Nos últimos anos, várias reportagens foram publicadas em português tratando desse assunto. A revista eletrônica Nossa UOL, por exemplo, abre seu texto de 23/11/2021 dizendo:
“O Metropolitan Museum de Nova York devolveu à Nigéria, na segunda-feira (22), três obras de arte que foram saqueadas no século 19, em um momento em que os museus estão fazendo esforços crescentes para repatriar tesouros estrangeiros.” Esses objetos provavelmente foram comprados pelo museu num dos leilões da Stevens Auction Rooms, ou em qualquer salão em Paris, Amsterdã, Bruxelas etc.
Também em 2021, o alemão Deutsche Welle, publicado em português (DW Brasil), abriu uma reportagem sobre o tema afirmando o seguinte:
“Contando até 500 anos e com caráter fortemente simbólico, cerca de mil bronzes de Benin se encontram em museus alemães. Sua devolução deve marcar uma guinada no processamento do passado colonial europeu da África.”
Veja que os números apresentados no livro de Bénédicte Savoy são bem maiores, contando todo tipo de matéria-prima. Como já disse, só o Museu Etnológico conta com 75 mil objetos.
Uma reportagem muito bem apurada foi publicada em 2018 na BBC Brasil, escrita pela jornalista queniana Ashley Lime, intitulada “Os tesouros ‘roubados’ da África que foram parar em museus da Europa e dos EUA”, em que ela faz uma descrição criteriosa de vários itens.
Entre as peças valiosíssimas listadas por Ashley estão a Pedra da Roseta, do Egito (que hoje se encontra no Museu Britânico), a escultura Rainha de Bangwa, de Camarões (Museu für Völkerkunde, em Berlim), uma coroa de ouro de Magdala, Etiópia, saqueada pelos britânicos em 1808 (Museu Victoria and Albert, Londres), águias esculpidas em pedra-sabão, do Zimbábue (Museu Etnológico de Berlim, mas algumas já foram devolvidas em 2003).
Há também os Leões de Tsavo, região do Quênia, mortos pelo engenheiro britânico John Patterson, em 1898, porque estavam devorando trabalhadores da construção de uma ferrovia.
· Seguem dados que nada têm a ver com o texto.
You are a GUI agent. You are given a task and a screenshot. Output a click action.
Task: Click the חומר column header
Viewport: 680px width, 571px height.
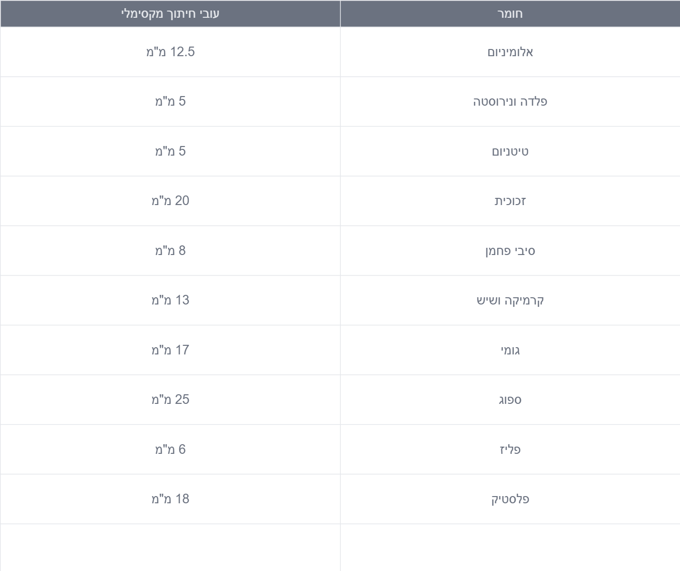click(510, 13)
Os leões foram empalhados por Patterson e, em 1925, foram vendidos para o Museu Field de História Natural, de Chicago (EUA), onde estão até hoje.
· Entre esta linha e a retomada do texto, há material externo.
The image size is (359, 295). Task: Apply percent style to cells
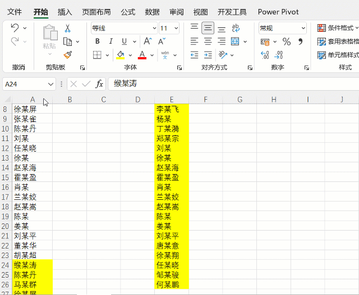point(286,41)
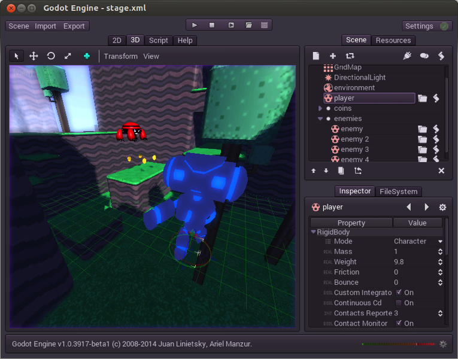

A quem possa interessar, essa história dos leões virou filme com Val Kilmer e Michael Douglas, em 1996, A sombra e a escuridão, roteirizado pelo premiado escritor e roteirista americano William Goldman.
Além de tudo isso, a história da arte também conta sobre o quanto grandes artistas europeus da primeira metade do século XX, como Henri Matisse e Pablo Picasso, revolucionaram as técnicas das artes visuais a partir das artes africanas, das máscaras, das esculturas de madeira e do cuidadoso exame das técnicas originárias.
A África é uma fonte inesgotável de cultura, e não vai deixar de sê-lo. Mas os africanos querem suas peças de volta, querem recontar sua história por si mesmos, querem exibir sua riqueza simbólica com seus próprios cenários e curadorias, expor e explicar os tesouros de suas raízes profundas pelas próprias línguas, pelo orgulho de serem o que foram e o que serão.